Há muitos traços em comum entre eles. Mas um desses traços diz respeito ao nosso trabalho de jornalistas. Trata-se do fato de serem grandes consumidores de fake news. Os produtores de notícias falsas criaram um mundo de mentiras que os alimenta. Um dos meus amigos chamou a atenção para o seguinte. Disse ele: “Imagine o seguinte: um pastor neopentecostal repete uma fake news durante os seus sermões. O que ele disse passou a ser verdade”. Lembram da história da ex-ministra Damares Alves, que foi eleita senadora pelo Distrito Federal? Ela contou uma mentira mirabolante e absurda sobre tráfico de crianças para exploração sexual – matérias nos jornais.
Foi o mundo construído pelas fake news que levou uma boa parte dessa multidão a pedir a volta dos militares ao poder. E um dos esteios dessas notícias falsas são os chamados “lavadores de notícias”, que são emissoras de rádio, principalmente do interior, que as colocam no ar sem verificar se são verdades. E os pastores neopentecostais que as repetem em seus cultos. Durante a Guerra Fria, bilhões de dólares foram gastos pelos americanos e soviéticos em propaganda para convencer as populações sobre as belezas do capitalismo e do comunismo. Hoje, duas ou três pessoas reunidas em uma sala têm o poder de produzir mentiras e as espalhar pelo mundo simplesmente apertando um botão.

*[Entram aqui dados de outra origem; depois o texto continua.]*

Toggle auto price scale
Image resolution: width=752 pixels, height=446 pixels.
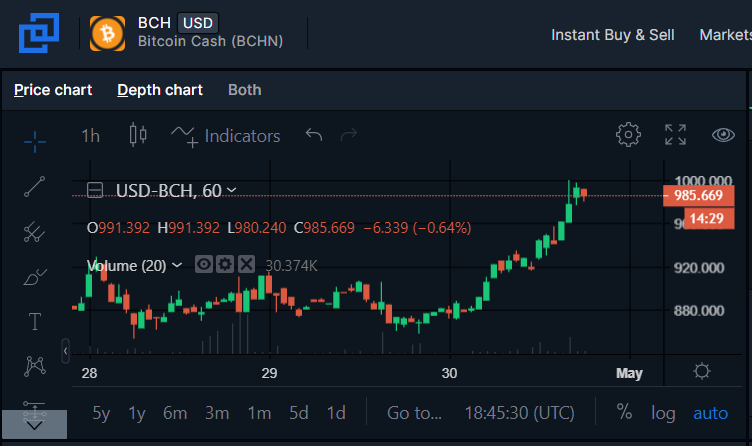tap(710, 413)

Não tem como a imprensa tradicional combater isso. Mas alguma coisa precisa ser feita. Lembro que durante a ditadura militar surgiu no Brasil a imprensa alternativa, iniciativa de jornalistas que haviam perdido os seus empregos. Eles passaram a produzir jornais, revistas e outras publicações contando as histórias que a imprensa tradicional não podia contar, porque estava com censores do governo dentro das redações. Não era só pelas matérias inéditas que os alternativos chamavam a atenção dos leitores. Era também pelo fato de terem inventado uma maneira nova de contar uma história. A verdade pode estar coberta por centenas de toneladas de lixo. Mas sempre dá um jeito de atrair a nossa atenção. Lembram do caso do preso que pediu para o policial dizer os direitos dele? Justamente em uma época que a polícia era símbolo do pior que já existiu nesse país, como os esquadrões de justiceiros? Pois é. O preso viu a história dos direitos em um filme enlatado americano, tipo Havaí 5.0. Achou que aquilo era a rotina nas polícias. Não tinha ideia de que vivia em uma ditadura militar.